Dengan kata lain, jika Beijing mengurangi pembelian obligasi pemerintah AS, dampaknya bagi AS akan netral atau bahkan positif, sementara bagi China sendiri bisa netral atau justru negatif. Ini bukan kebijakan yang tampaknya akan dikejar secara agresif oleh Beijing, dan Washington hampir pasti tidak akan menolaknya.
Bahkan jika Beijing memaksa institusi-institusi seperti People's Bank of China untuk membeli lebih sedikit obligasi pemerintah AS, langkah tersebut tidak bisa dianggap sebagai bentuk pembalasan yang berarti terhadap meningkatnya proteksionisme perdagangan di Amerika Serikat.

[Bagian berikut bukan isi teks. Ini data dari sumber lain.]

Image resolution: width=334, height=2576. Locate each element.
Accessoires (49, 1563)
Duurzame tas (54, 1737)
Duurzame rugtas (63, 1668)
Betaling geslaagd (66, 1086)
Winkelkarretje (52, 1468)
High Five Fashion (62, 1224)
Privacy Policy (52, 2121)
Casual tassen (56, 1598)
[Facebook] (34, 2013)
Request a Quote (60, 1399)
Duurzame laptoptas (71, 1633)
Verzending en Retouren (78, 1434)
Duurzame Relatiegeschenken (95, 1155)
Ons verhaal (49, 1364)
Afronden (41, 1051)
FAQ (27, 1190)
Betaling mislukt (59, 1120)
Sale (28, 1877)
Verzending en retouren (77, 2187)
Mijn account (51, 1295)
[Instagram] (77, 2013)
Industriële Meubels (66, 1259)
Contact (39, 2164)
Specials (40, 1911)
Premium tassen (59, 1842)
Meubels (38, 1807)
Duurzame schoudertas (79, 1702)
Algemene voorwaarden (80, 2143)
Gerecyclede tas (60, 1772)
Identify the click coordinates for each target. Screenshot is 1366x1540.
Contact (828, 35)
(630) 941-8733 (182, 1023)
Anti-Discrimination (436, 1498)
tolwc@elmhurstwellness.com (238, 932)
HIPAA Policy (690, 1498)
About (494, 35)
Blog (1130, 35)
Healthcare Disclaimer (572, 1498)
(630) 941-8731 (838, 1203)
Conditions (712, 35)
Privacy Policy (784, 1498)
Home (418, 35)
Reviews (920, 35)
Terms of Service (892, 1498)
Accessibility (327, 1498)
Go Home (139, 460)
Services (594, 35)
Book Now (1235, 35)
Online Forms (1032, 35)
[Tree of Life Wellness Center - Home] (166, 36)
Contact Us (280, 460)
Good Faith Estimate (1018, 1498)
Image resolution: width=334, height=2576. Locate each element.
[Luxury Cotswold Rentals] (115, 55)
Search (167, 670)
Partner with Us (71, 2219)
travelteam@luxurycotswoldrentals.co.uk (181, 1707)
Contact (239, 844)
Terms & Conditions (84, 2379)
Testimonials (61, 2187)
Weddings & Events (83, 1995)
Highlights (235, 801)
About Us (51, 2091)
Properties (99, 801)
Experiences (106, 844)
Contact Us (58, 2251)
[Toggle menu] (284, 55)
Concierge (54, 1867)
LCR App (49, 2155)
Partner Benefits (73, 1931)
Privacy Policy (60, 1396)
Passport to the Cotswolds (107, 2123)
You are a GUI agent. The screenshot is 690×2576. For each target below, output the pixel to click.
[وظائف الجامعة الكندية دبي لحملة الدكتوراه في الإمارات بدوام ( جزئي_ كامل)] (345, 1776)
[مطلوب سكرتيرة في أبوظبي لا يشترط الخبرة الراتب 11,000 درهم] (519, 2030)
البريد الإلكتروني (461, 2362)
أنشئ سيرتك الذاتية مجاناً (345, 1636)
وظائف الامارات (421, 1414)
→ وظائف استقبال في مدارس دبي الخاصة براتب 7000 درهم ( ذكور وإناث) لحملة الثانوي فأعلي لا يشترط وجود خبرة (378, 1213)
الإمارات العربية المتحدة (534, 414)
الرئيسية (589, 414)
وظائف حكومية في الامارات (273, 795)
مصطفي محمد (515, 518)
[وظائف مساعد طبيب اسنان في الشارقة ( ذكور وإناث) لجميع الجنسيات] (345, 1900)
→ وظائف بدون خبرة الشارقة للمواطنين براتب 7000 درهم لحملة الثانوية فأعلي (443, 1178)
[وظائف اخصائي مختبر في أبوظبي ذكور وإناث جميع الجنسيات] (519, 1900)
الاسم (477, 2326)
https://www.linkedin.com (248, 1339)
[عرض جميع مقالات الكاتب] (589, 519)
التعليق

Keputusan Beijing tersebut tidak akan berdampak sama sekali terhadap neraca pembayaran AS, atau bahkan justru akan berdampak positif. Dampaknya terhadap suku bunga di AS juga hampir tidak ada, kecuali kemungkinan sedikit penyempitan selisih kredit (credit spreads) untuk menyeimbangkan sedikit kenaikan suku bunga pada aset bebas risiko.
Keputusan itu juga tidak akan berdampak pada neraca pembayaran China, selama neraca pembayaran AS tidak terpengaruh. Jika keputusan tersebut menyebabkan menyempitnya defisit perdagangan AS, hanya ada tiga kemungkinan cara dampak tersebut akan memengaruhi neraca China:
- China dapat mengekspor lebih banyak modal ke negara-negara maju, yang tidak akan berdampak langsung terhadap neraca pembayaran China, tetapi berisiko menimbulkan kemarahan mitra dagang dan memicu pembalasan.
- China dapat mengekspor lebih banyak modal ke negara-negara berkembang, yang juga tidak akan berdampak langsung terhadap neraca pembayaran China, tetapi berisiko tinggi menimbulkan kerugian investasi di luar negeri.
- China bisa saja mengurangi ekspor modalnya ke luar negeri, yang berarti China akan terpaksa menjalankan surplus perdagangan yang lebih kecil, dan dalam kasus China, hal ini hanya bisa dikompensasi melalui meningkatnya pengangguran atau pertumbuhan utang yang jauh lebih cepat.